What club would that be?

Also, from my understanding they will let up to 5 people split the $500 fee.


----------



## WISH IT WAS YOU (Jul 25, 2006)

my school teacher lives on the lake and yesterday he was out and cauhgt a 6lb largemouth and a ton of small ones and abunch of crappy towing a hot en tot gold he all way hooks on to fish in that lake no they do not stock it with rainbows evans is right next to it and is loaded with pike and crappy


----------



## chaunc (Apr 11, 2004)

Little too steep for me too. How about Evans Lake. Do they still have the one day pass. I remember trolling shadraps and hammering the pike there. Also got a 5lb walleye right off the old roadbed. Kind of miss those old lakes.


----------



## senkothrower (Feb 4, 2007)

Cost is $500 & gets you permit for the Aqua Ohio Lakes-Evans, Pine & Hamilton. You must have proof of 1million dollar liability policy on your boat to get the permit. I asked when I bought mine & you are NOT allowed to split it but you can invite up to 4 people with you at a time but the permit holder must be present. There is an Aqua Ohio gentleman who patrols the lakes checking permits. Seems to be ALOT more people fishing this year than last and of course the fishing has suffered in my opinion. Seen some people fishing from the bank this week that maybe sneaking in & kind of burns me since I bucked up for the permit.
Lakes are owned by Aqua Ohio-not a club.


----------



## senkothrower (Feb 4, 2007)

I paid my $500 & asked to just put a buddy's name on the permit and that wasn't allowed. He can come with me but I must be present.


----------



## Star1pup (Aug 3, 2004)

young-gun21 said:


> Star1pup-
> 
> What club would that be?
> 
> Also, from my understanding they will let up to 5 people split the $500 fee.
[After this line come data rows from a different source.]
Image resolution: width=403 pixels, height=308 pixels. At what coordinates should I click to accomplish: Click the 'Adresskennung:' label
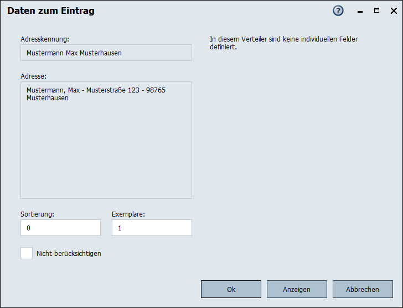[x=45, y=39]
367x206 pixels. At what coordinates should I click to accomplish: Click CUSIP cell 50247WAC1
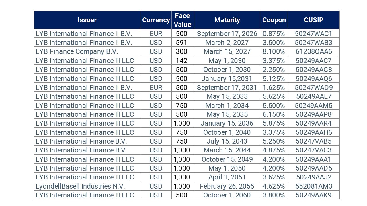point(313,34)
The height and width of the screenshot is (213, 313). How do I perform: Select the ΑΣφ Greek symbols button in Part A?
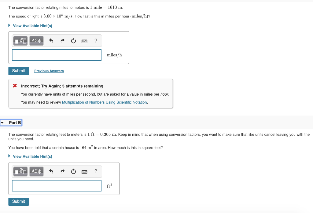[x=36, y=40]
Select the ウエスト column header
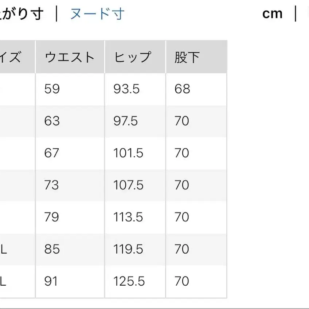 click(70, 56)
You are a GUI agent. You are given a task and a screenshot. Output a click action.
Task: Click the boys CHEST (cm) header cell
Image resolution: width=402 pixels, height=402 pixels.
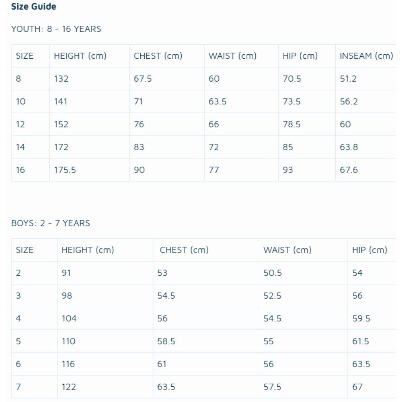coord(206,250)
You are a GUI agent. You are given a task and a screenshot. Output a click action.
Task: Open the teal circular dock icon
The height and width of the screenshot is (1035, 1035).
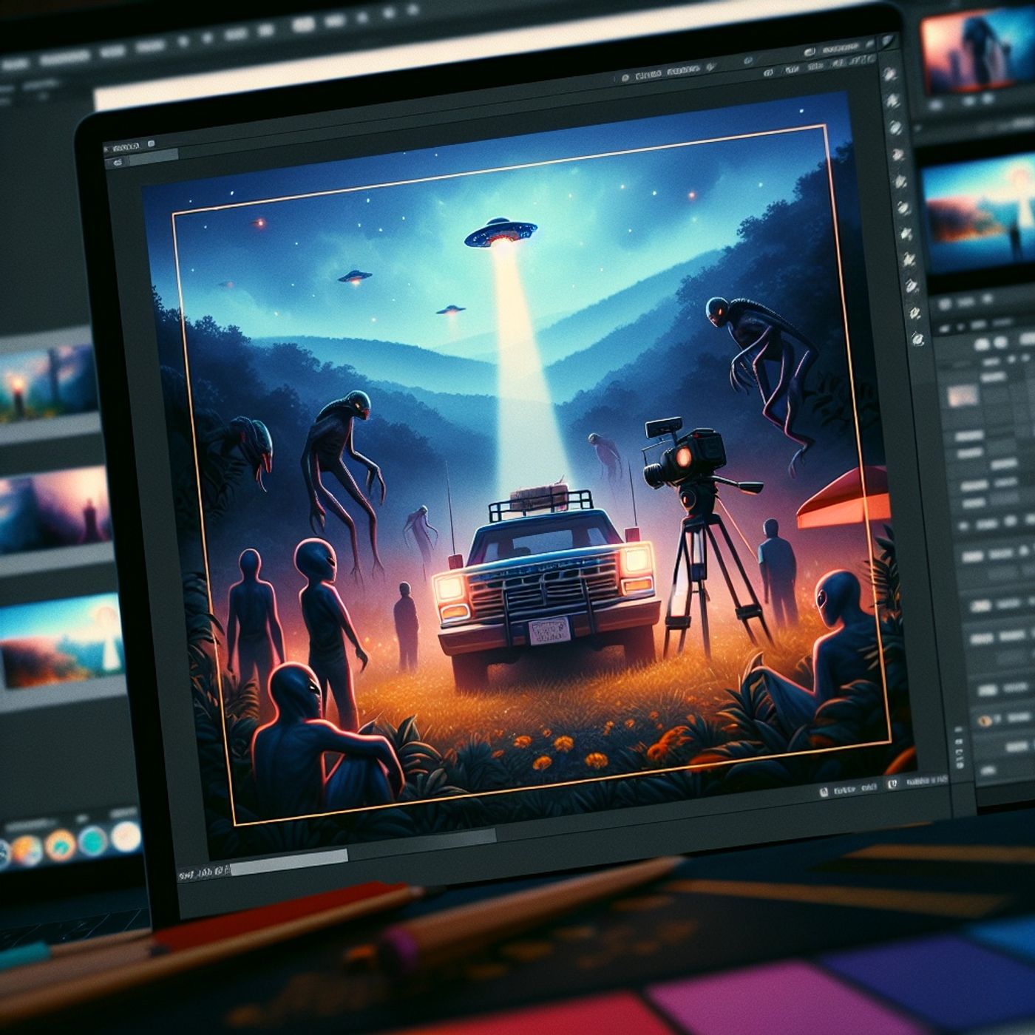tap(93, 840)
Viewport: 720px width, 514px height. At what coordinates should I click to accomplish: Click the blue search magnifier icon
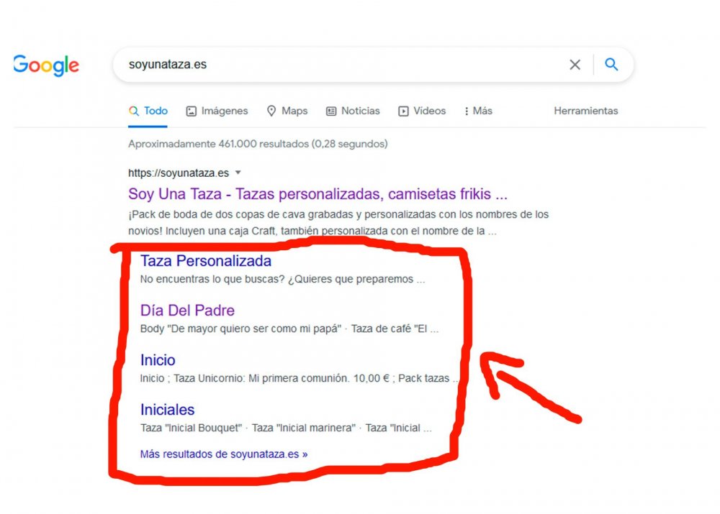tap(611, 65)
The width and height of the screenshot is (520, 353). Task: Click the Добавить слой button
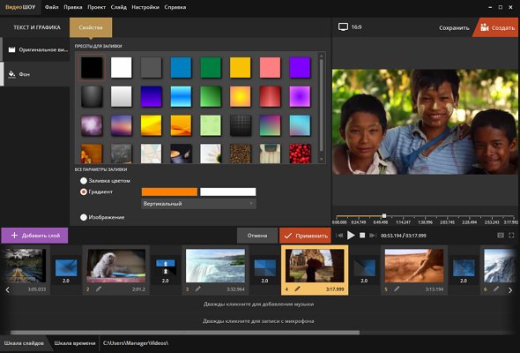[35, 236]

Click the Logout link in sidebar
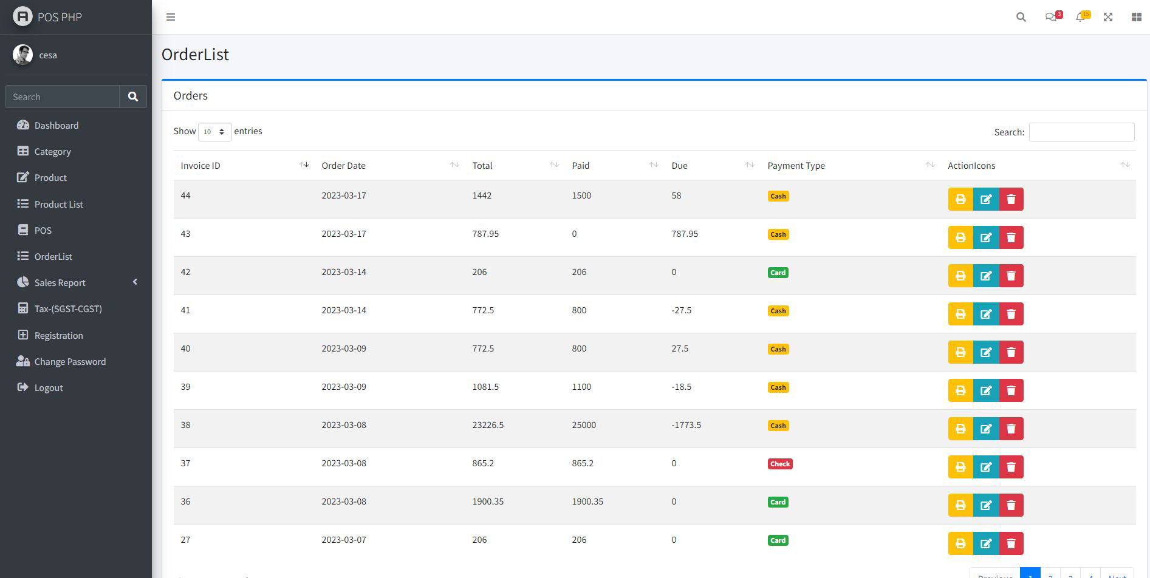click(48, 387)
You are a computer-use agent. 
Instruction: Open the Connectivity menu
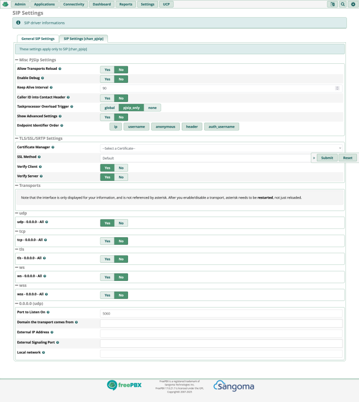(x=73, y=4)
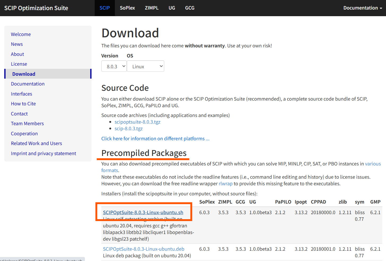Open the License sidebar item

pos(19,64)
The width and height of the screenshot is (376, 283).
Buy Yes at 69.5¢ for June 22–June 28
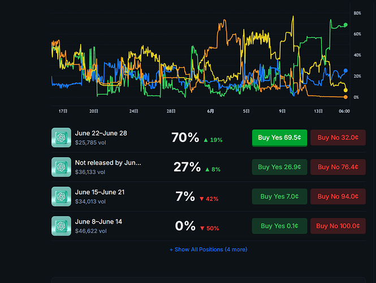pos(280,138)

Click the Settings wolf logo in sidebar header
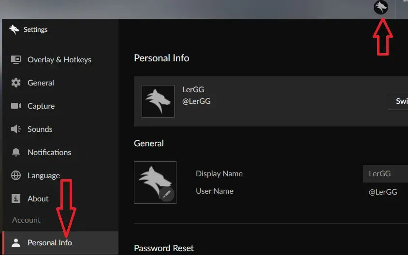(x=14, y=29)
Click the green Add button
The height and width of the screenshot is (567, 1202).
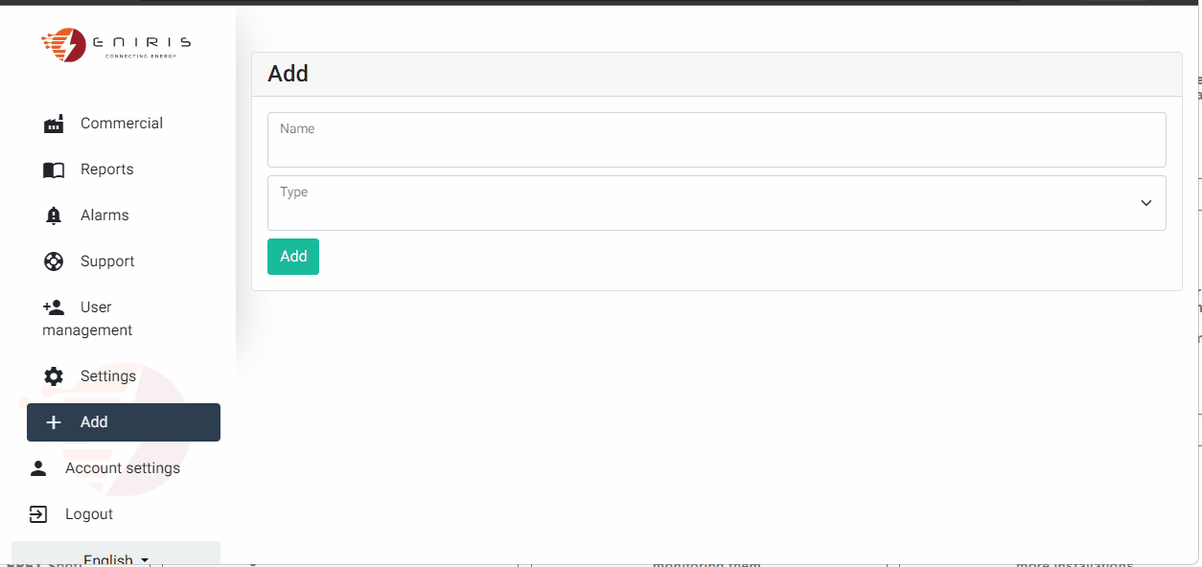coord(293,257)

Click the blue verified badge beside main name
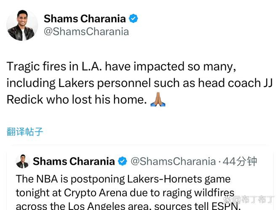133,18
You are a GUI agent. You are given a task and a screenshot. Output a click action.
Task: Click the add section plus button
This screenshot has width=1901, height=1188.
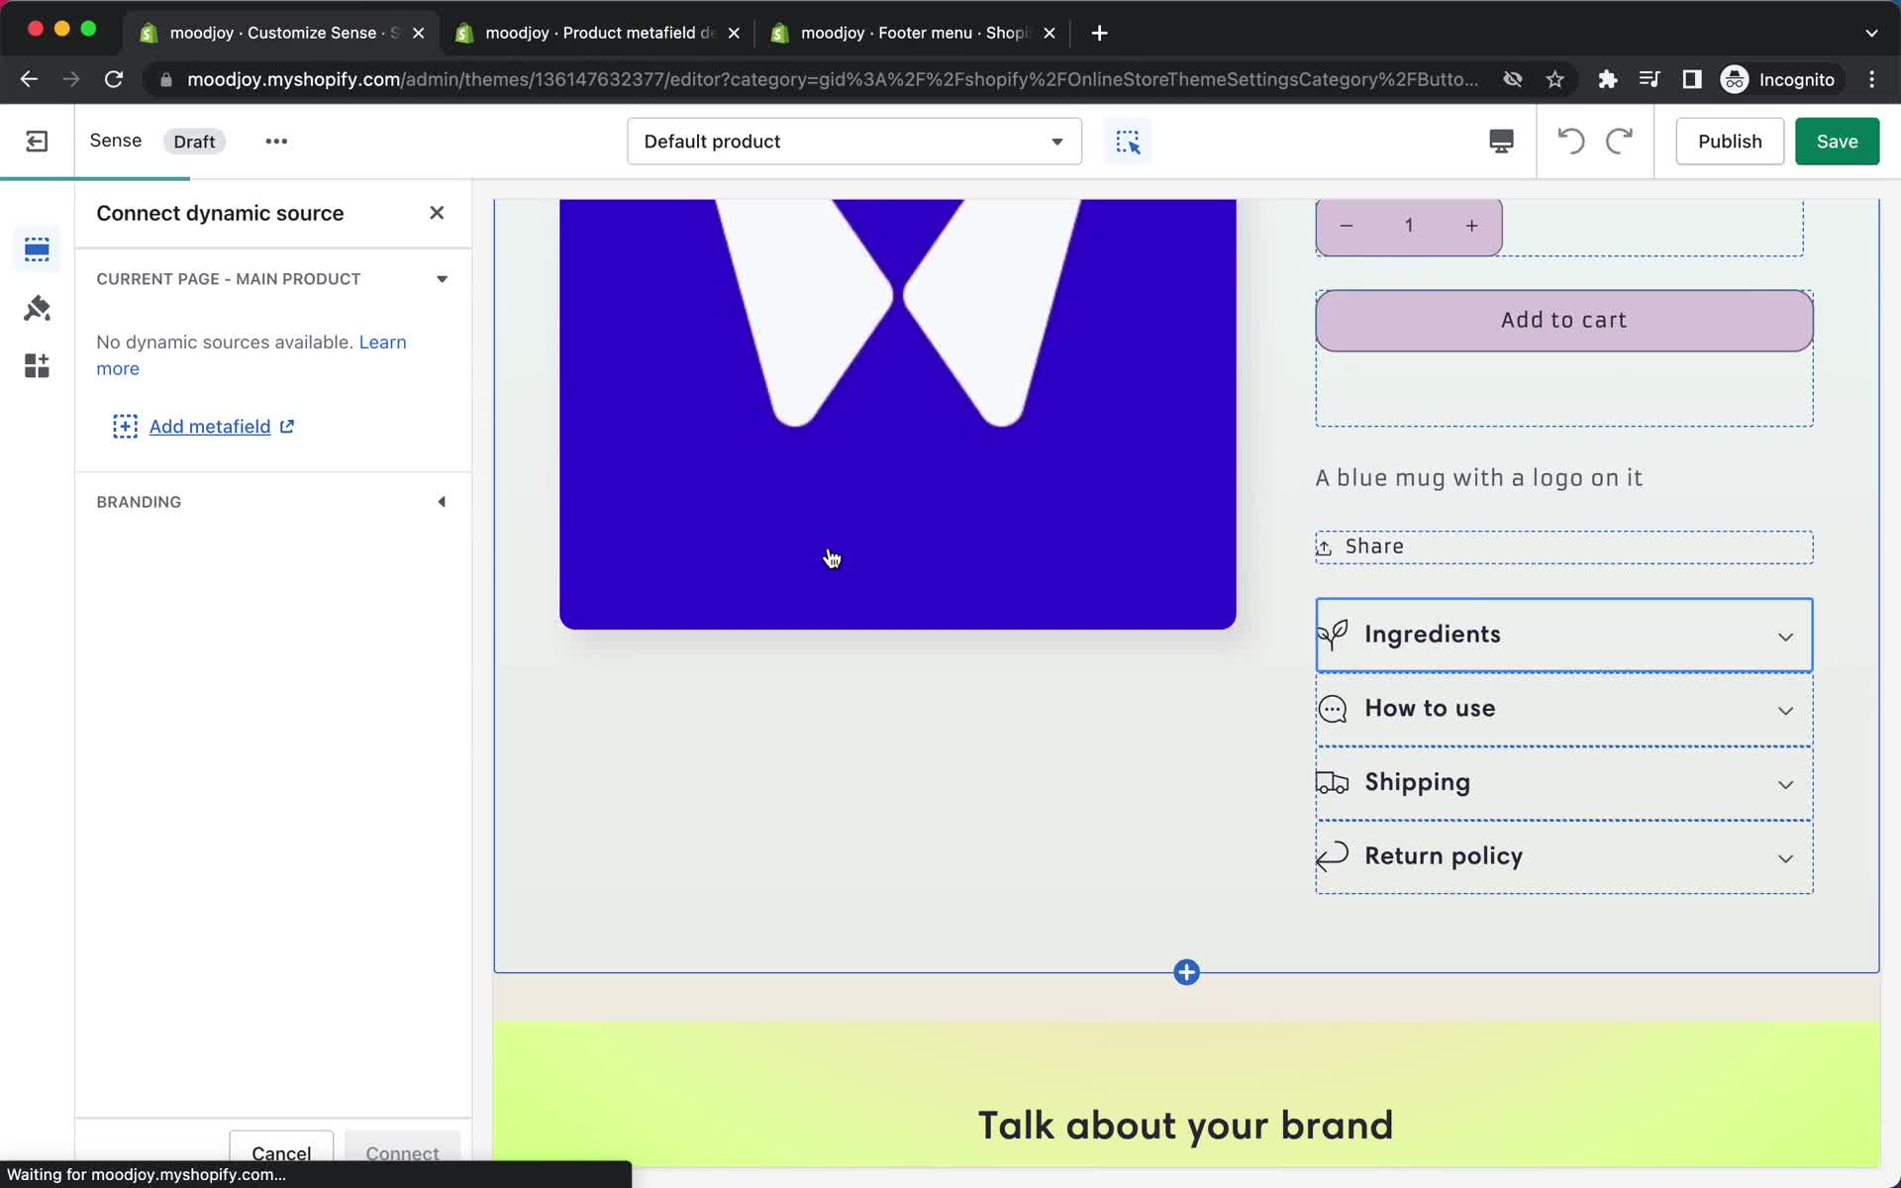coord(1185,972)
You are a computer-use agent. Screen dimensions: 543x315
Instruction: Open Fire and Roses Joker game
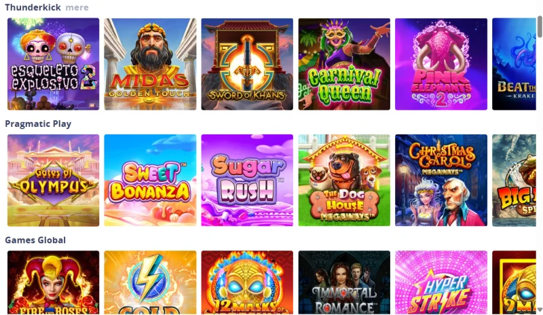(54, 282)
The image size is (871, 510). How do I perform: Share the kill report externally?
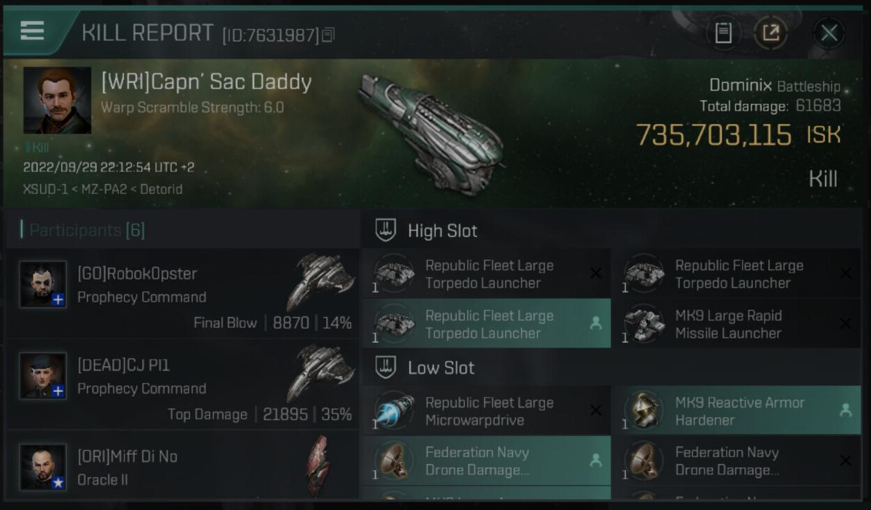(771, 33)
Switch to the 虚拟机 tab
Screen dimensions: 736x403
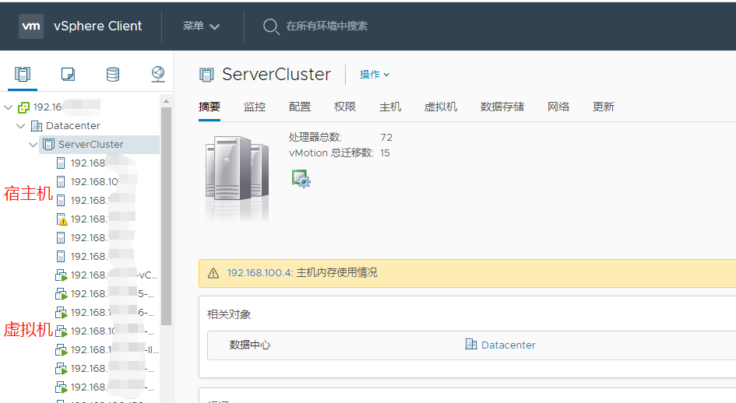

Lowellville Rod & Gun Club www.lowellville-rod-gun.com


----------



## Procraftboats21 (Apr 6, 2004)

pine looks like a giant weed mat, its so low right now

i fished pine earlier this year, my buddys dad had a gorgeous home right on the lake


2 fish over 5lbs... tons of 2's and 3's. Its truly amazing out there


----------



## chaunc (Apr 11, 2004)

Procraftboats21 said:


> pine looks like a giant weed mat, its so low right now
> 
> i fished pine earlier this year, my buddys dad had a gorgeous home right on the lake
> 
> ...


And lots of 9 and 10" bluegills. I took 10 home six weeks ago when i fished there with my buddy Ron. Threw about that many back too. Also kept 10 crappies over 12". Looking forward to getting another day there.


----------



## Guest (Aug 9, 2007)

spent many days there when it was owned by ohio water service. crappie fishing was great. not huge fish, but great numbers. we trolled with our electrics and rapallas and c.p. swings or doll flies. couldn't go far without hooking up. would love to fish there again, but refuse to pay 500 bucks and provide insurance to go there. someone is just greedy.


----------